▸ **MATERIAL FOR THIS EXERCISE**
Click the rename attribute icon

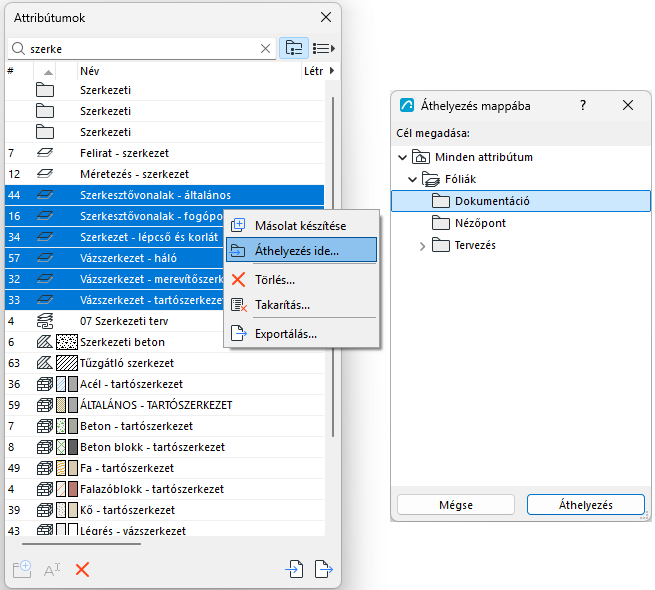coord(52,570)
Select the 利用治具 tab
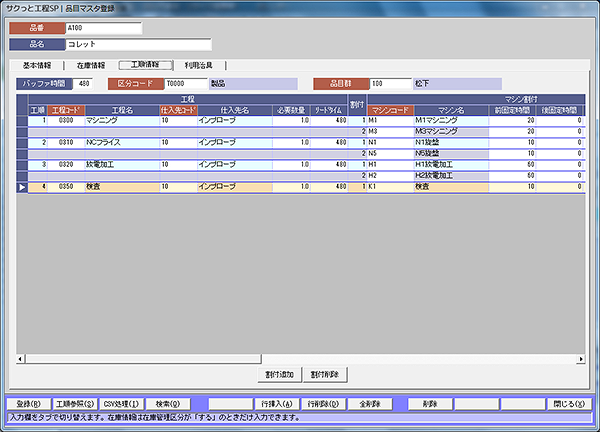The image size is (600, 432). (x=201, y=65)
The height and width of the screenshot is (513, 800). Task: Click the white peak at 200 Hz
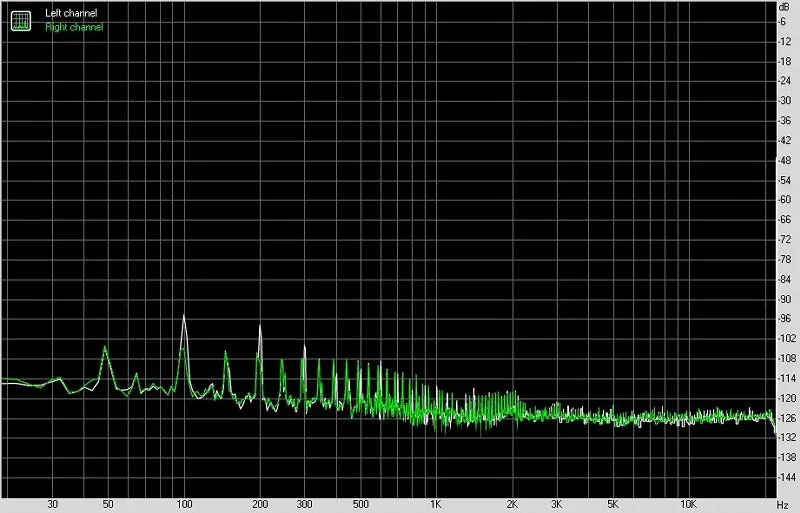pyautogui.click(x=260, y=327)
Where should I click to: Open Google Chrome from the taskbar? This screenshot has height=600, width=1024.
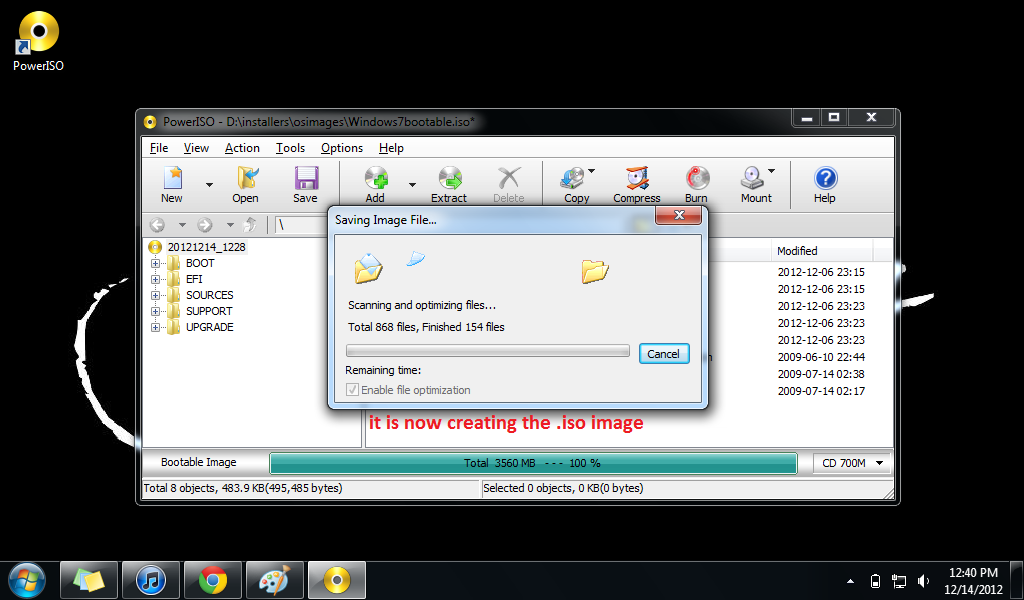coord(212,580)
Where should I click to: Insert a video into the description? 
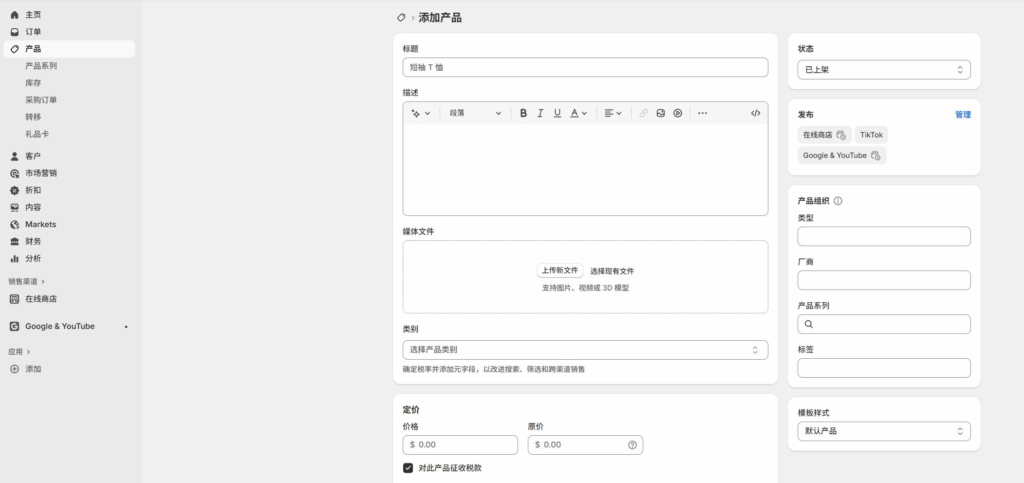(x=677, y=113)
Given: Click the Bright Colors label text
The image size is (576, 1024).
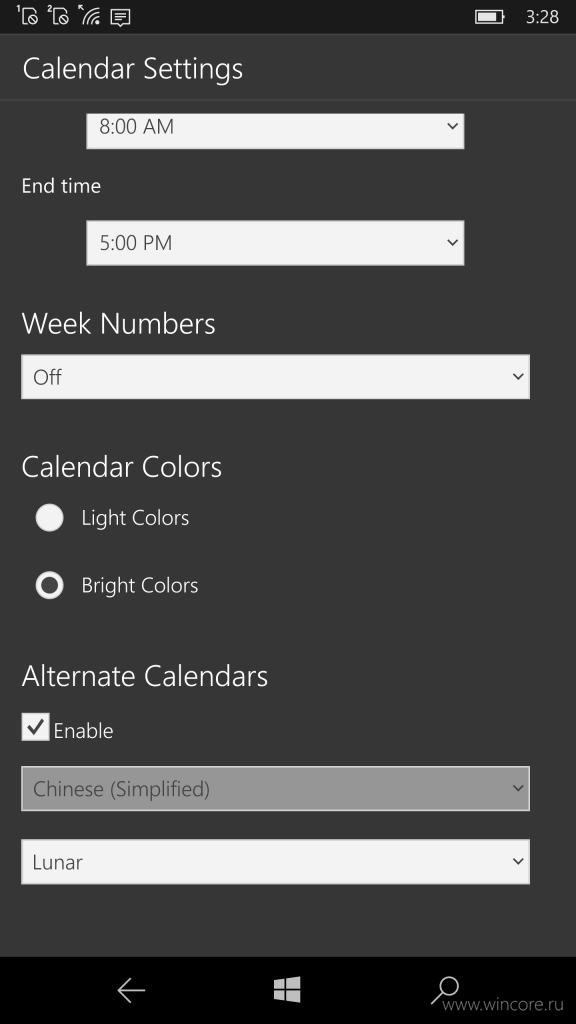Looking at the screenshot, I should click(x=140, y=586).
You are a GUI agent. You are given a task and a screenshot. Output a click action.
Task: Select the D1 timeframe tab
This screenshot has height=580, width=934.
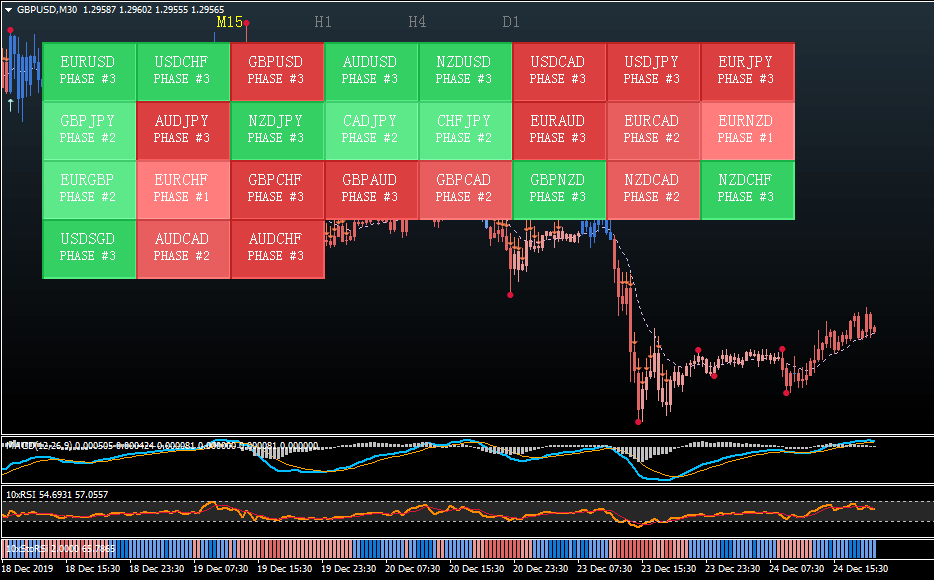click(511, 21)
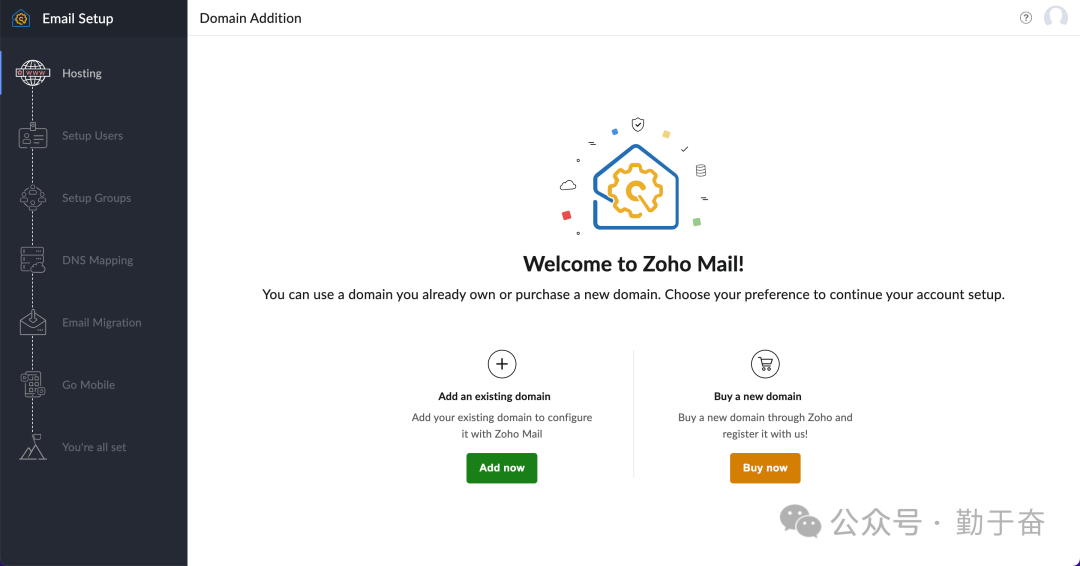Click the You're all set flag icon
This screenshot has height=566, width=1080.
[x=33, y=447]
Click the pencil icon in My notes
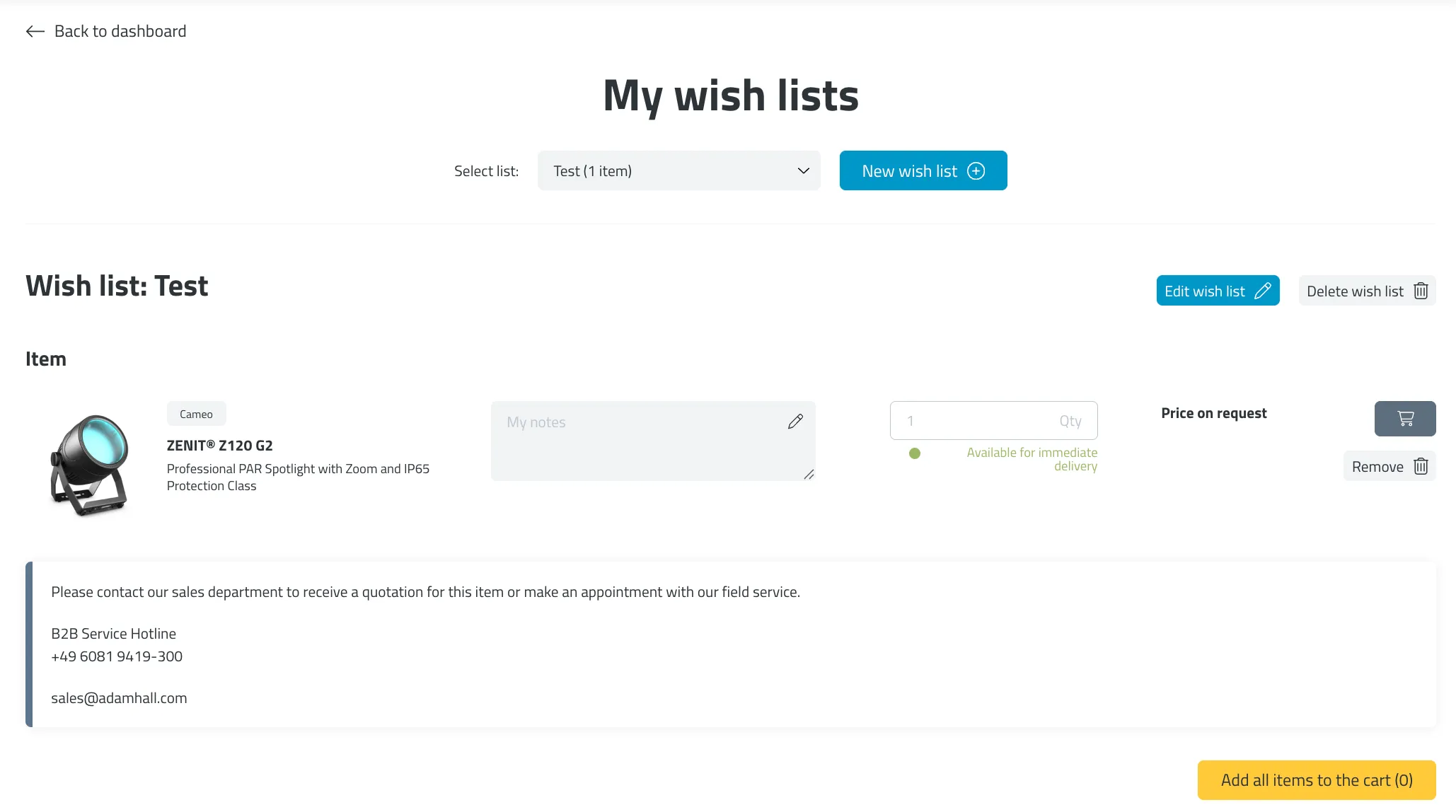This screenshot has width=1456, height=812. [x=795, y=422]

▸ **PROBLEM STATEMENT**
With the pictures omitted, the entries are to be transcribed in full, exactly as they appear.

▸ **FINAL ANSWER**
Click the rename attribute icon

coord(52,570)
Select the 利用治具 tab
The image size is (600, 432). (x=201, y=65)
The height and width of the screenshot is (513, 800). Task: Click the white peak at 200 Hz
pyautogui.click(x=260, y=327)
Where should I click to: Open Google Chrome from the taskbar? This screenshot has height=600, width=1024.
coord(212,580)
Where should I click to: Insert a video into the description? 
(x=677, y=113)
Given: Click the Bright Colors label text
The image size is (576, 1024).
Looking at the screenshot, I should click(x=140, y=586).
You are a GUI agent. You are given a task and a screenshot. Output a click action.
Task: Select the D1 timeframe tab
This screenshot has height=580, width=934.
click(511, 21)
Click the You're all set flag icon
This screenshot has height=566, width=1080.
[x=33, y=447]
Click the pencil icon in My notes
This screenshot has width=1456, height=812. [x=795, y=422]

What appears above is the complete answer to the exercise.